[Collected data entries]

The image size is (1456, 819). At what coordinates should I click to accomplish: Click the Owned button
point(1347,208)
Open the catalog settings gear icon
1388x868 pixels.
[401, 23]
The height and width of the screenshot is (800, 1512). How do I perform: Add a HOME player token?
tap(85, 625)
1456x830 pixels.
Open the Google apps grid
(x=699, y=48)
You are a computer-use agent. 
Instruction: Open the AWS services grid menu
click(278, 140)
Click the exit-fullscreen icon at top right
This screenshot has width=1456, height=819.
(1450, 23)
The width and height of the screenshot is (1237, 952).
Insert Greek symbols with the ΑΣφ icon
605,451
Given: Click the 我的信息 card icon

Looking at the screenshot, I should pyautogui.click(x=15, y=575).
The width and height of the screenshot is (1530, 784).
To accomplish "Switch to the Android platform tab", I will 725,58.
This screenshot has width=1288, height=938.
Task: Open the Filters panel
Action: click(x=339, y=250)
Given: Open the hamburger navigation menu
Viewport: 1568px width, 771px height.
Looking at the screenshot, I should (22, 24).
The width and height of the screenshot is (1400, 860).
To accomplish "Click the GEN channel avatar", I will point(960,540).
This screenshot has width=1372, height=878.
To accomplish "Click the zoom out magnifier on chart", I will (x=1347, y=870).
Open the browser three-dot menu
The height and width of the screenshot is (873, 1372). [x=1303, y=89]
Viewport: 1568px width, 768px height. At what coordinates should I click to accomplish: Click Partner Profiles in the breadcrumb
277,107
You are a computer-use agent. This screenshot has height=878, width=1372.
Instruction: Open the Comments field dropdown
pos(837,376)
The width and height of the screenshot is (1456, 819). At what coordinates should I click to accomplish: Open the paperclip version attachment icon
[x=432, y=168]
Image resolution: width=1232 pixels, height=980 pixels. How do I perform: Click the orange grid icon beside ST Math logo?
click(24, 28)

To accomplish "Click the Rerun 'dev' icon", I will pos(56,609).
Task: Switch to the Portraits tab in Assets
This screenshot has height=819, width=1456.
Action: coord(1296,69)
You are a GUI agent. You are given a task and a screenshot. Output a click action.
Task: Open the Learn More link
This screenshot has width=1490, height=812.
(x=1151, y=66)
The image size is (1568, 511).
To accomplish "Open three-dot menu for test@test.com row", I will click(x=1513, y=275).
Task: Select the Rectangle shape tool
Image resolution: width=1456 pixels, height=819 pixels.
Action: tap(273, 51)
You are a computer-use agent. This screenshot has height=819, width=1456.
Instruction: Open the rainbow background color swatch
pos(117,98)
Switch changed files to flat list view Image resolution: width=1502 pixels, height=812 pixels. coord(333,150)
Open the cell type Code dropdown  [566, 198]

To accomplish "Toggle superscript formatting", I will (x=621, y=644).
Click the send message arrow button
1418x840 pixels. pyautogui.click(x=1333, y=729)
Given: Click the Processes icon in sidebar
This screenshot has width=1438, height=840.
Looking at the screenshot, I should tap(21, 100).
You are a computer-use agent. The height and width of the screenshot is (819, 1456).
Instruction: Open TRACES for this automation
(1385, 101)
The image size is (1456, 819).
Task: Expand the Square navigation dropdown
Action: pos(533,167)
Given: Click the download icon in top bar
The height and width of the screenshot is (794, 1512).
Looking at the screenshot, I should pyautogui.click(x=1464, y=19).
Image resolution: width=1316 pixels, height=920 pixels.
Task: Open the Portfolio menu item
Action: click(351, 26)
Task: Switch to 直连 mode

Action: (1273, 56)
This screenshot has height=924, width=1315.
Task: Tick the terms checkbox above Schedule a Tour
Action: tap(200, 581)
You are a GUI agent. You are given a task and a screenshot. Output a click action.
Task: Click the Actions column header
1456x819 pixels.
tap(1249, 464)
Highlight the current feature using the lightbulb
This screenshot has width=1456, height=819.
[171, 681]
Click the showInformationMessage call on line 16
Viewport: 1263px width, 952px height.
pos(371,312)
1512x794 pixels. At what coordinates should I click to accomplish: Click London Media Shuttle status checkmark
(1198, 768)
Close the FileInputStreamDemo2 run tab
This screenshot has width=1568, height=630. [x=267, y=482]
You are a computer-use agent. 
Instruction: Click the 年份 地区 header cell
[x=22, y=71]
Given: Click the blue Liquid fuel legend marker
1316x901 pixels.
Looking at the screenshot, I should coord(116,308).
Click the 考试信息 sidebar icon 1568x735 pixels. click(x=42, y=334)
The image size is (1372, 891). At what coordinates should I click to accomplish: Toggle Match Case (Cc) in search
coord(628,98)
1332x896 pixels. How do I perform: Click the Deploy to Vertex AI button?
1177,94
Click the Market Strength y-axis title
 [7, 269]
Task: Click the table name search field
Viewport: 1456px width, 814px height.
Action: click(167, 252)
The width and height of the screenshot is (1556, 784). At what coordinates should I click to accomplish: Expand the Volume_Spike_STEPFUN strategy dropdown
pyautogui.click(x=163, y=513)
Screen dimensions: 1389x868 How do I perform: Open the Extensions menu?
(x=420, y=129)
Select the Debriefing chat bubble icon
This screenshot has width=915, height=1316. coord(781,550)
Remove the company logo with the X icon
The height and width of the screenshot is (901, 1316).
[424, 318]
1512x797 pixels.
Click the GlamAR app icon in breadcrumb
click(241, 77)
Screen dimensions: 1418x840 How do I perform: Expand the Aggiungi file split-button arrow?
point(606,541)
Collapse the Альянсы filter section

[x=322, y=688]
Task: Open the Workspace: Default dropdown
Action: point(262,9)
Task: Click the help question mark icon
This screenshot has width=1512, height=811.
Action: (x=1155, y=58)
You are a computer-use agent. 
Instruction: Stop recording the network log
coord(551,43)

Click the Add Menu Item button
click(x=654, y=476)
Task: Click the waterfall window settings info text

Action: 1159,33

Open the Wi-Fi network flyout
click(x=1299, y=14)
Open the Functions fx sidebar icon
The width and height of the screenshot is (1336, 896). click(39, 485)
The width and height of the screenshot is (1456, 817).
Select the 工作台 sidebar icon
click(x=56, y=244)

■ WHAT THE TASK REQUIRES ■
Transcribe every line of the records exactly, please.

■ FINISHED EXERCISE ■
The image size is (1456, 819). At what coordinates should I click to accomplish: Click the Owned button
point(1347,208)
Open the catalog settings gear icon
1388x868 pixels.
[401, 23]
The height and width of the screenshot is (800, 1512). How do I perform: Add a HOME player token?
tap(85, 625)
1456x830 pixels.
Open the Google apps grid
(x=699, y=48)
You are a computer-use agent. 
Instruction: Open the AWS services grid menu
click(278, 140)
Click the exit-fullscreen icon at top right
This screenshot has width=1456, height=819.
(1450, 23)
The width and height of the screenshot is (1237, 952).
Insert Greek symbols with the ΑΣφ icon
605,451
Given: Click the 我的信息 card icon

Looking at the screenshot, I should pyautogui.click(x=15, y=575).
The width and height of the screenshot is (1530, 784).
To accomplish "Switch to the Android platform tab", I will 725,58.
This screenshot has width=1288, height=938.
Task: Open the Filters panel
Action: click(x=339, y=250)
Given: Open the hamburger navigation menu
Viewport: 1568px width, 771px height.
Looking at the screenshot, I should (22, 24).
The width and height of the screenshot is (1400, 860).
To accomplish "Click the GEN channel avatar", I will point(960,540).
This screenshot has width=1372, height=878.
To accomplish "Click the zoom out magnifier on chart", I will (x=1347, y=870).
Open the browser three-dot menu
The height and width of the screenshot is (873, 1372). [x=1303, y=89]
Viewport: 1568px width, 768px height. At what coordinates should I click to accomplish: Click Partner Profiles in the breadcrumb
277,107
You are a computer-use agent. This screenshot has height=878, width=1372.
Instruction: Open the Comments field dropdown
pos(837,376)
The width and height of the screenshot is (1456, 819). At what coordinates should I click to accomplish: Open the paperclip version attachment icon
[x=432, y=168]
Image resolution: width=1232 pixels, height=980 pixels. How do I perform: Click the orange grid icon beside ST Math logo?
click(24, 28)

To accomplish "Click the Rerun 'dev' icon", I will pos(56,609).
Task: Switch to the Portraits tab in Assets
This screenshot has height=819, width=1456.
Action: coord(1296,69)
You are a GUI agent. You are given a task and a screenshot. Output a click action.
Task: Open the Learn More link
This screenshot has width=1490, height=812.
(x=1151, y=66)
The image size is (1568, 511).
To accomplish "Open three-dot menu for test@test.com row", I will click(x=1513, y=275).
Task: Select the Rectangle shape tool
Image resolution: width=1456 pixels, height=819 pixels.
Action: tap(273, 51)
You are a computer-use agent. This screenshot has height=819, width=1456.
Instruction: Open the rainbow background color swatch
pos(117,98)
Switch changed files to flat list view Image resolution: width=1502 pixels, height=812 pixels. coord(333,150)
Open the cell type Code dropdown  [566, 198]

To accomplish "Toggle superscript formatting", I will (x=621, y=644).
Click the send message arrow button
1418x840 pixels. pyautogui.click(x=1333, y=729)
Given: Click the Processes icon in sidebar
This screenshot has width=1438, height=840.
Looking at the screenshot, I should tap(21, 100).
You are a computer-use agent. The height and width of the screenshot is (819, 1456).
Instruction: Open TRACES for this automation
(1385, 101)
The image size is (1456, 819).
Task: Expand the Square navigation dropdown
Action: pos(533,167)
Given: Click the download icon in top bar
The height and width of the screenshot is (794, 1512).
Looking at the screenshot, I should pyautogui.click(x=1464, y=19).
Image resolution: width=1316 pixels, height=920 pixels.
Task: Open the Portfolio menu item
Action: click(351, 26)
Task: Switch to 直连 mode

Action: (1273, 56)
This screenshot has height=924, width=1315.
Task: Tick the terms checkbox above Schedule a Tour
Action: tap(200, 581)
You are a GUI agent. You are given a task and a screenshot. Output a click action.
Task: Click the Actions column header
1456x819 pixels.
tap(1249, 464)
Highlight the current feature using the lightbulb
This screenshot has width=1456, height=819.
[171, 681]
Click the showInformationMessage call on line 16
Viewport: 1263px width, 952px height.
pos(371,312)
1512x794 pixels. At what coordinates should I click to accomplish: Click London Media Shuttle status checkmark
(1198, 768)
Close the FileInputStreamDemo2 run tab
This screenshot has width=1568, height=630. [x=267, y=482]
You are a computer-use agent. 
Instruction: Click the 年份 地区 header cell
[x=22, y=71]
Given: Click the blue Liquid fuel legend marker
1316x901 pixels.
Looking at the screenshot, I should coord(116,308).
Click the 考试信息 sidebar icon 1568x735 pixels. click(x=42, y=334)
The image size is (1372, 891). At what coordinates should I click to accomplish: Toggle Match Case (Cc) in search
coord(628,98)
1332x896 pixels. How do I perform: Click the Deploy to Vertex AI button?
1177,94
Click the Market Strength y-axis title
 [7, 269]
Task: Click the table name search field
Viewport: 1456px width, 814px height.
Action: click(167, 252)
The width and height of the screenshot is (1556, 784). At what coordinates should I click to accomplish: Expand the Volume_Spike_STEPFUN strategy dropdown
pyautogui.click(x=163, y=513)
Screen dimensions: 1389x868 How do I perform: Open the Extensions menu?
(x=420, y=129)
Select the Debriefing chat bubble icon
This screenshot has width=915, height=1316. coord(781,550)
Remove the company logo with the X icon
The height and width of the screenshot is (901, 1316).
[424, 318]
1512x797 pixels.
Click the GlamAR app icon in breadcrumb
click(241, 77)
Screen dimensions: 1418x840 How do I perform: Expand the Aggiungi file split-button arrow?
point(606,541)
Collapse the Альянсы filter section

[x=322, y=688]
Task: Open the Workspace: Default dropdown
Action: point(262,9)
Task: Click the help question mark icon
This screenshot has width=1512, height=811.
Action: (x=1155, y=58)
You are a computer-use agent. 
Instruction: Stop recording the network log
coord(551,43)

Click the Add Menu Item button
click(x=654, y=476)
Task: Click the waterfall window settings info text

Action: 1159,33

Open the Wi-Fi network flyout
click(x=1299, y=14)
Open the Functions fx sidebar icon
The width and height of the screenshot is (1336, 896). click(39, 485)
The width and height of the screenshot is (1456, 817).
Select the 工作台 sidebar icon
click(x=56, y=244)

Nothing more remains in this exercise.